- Digital cover

EP by The Boyz
- Released: August 9, 2021
- Recorded: 2021
- Genre: Hip hop; synth-pop; PBR&B;
- Length: 19:32
- Language: Korean
- Label: Cre.ker Entertainment; Kakao;

The Boyz chronology
| Breaking Dawn (2021) | Thrill-ing (2021) | Maverick (2021) |

Singles from Thrill-ing
- "Thrill Ride" Released: August 9, 2021;

= Thrill-ing =

Thrill-ing is the sixth extended play by South Korean boy group The Boyz. It was released on August 9, 2021 through Cre.Ker Entertainment. The EP consists of six tracks, including the lead single "Thrill Ride".

== Background ==
On June 21, Cre.ker Entertainment announced that The Boyz will be releasing their sixth extended play in August. This will be their first comeback since the conclusion of Kingdom: Legendary War and their first South Korean release in almost a year since 2020's Chase.
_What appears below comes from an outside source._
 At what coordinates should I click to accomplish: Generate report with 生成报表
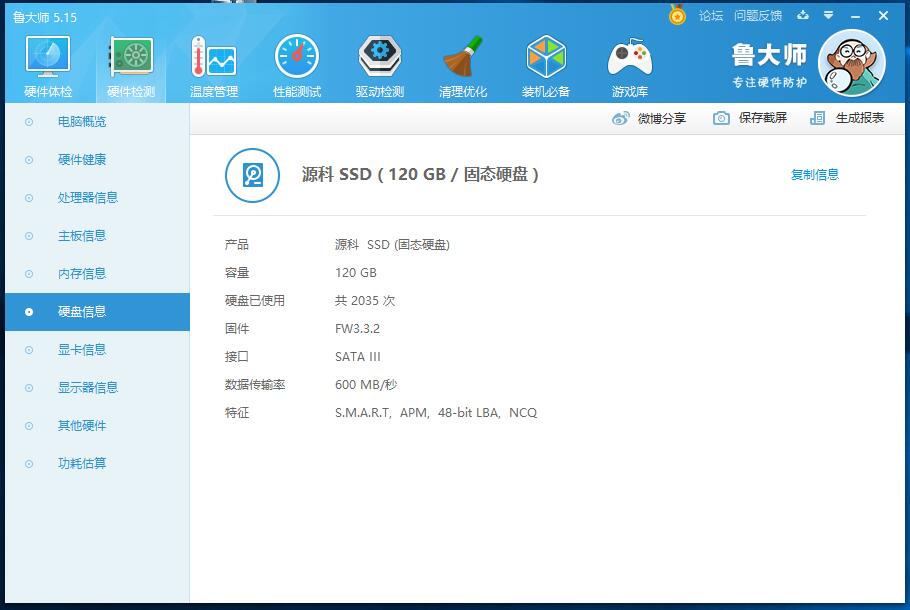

On July 26, it was revealed that the title of the extended play will be Thrill-ing and will be released on August 9, with "Thrill Ride" as the lead single. Along with the announcement, a schedule for the group's comeback was also released. It was hinted by members Younghoon and Hyunjae in their Singles Korea interview that the comeback will be defined by two keywords: energy and party.

On July 27, the first batch of concept photos titled "Splash" was released on the group's social media accounts. On July 28, the second batch of concept photos titled "Bang" was released, while on July 29, the third set was called "Kick" was released.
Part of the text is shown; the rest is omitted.